What this task involves: The line containing "This screenshot has width=1456, height=819." marks where to begin; quote it and every line after it through the end of the data, exactly as written.

Given data:
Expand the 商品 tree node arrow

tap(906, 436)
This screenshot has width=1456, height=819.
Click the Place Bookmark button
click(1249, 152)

Task response:
This screenshot has width=1456, height=819.
Click the Place Bookmark button
click(1249, 152)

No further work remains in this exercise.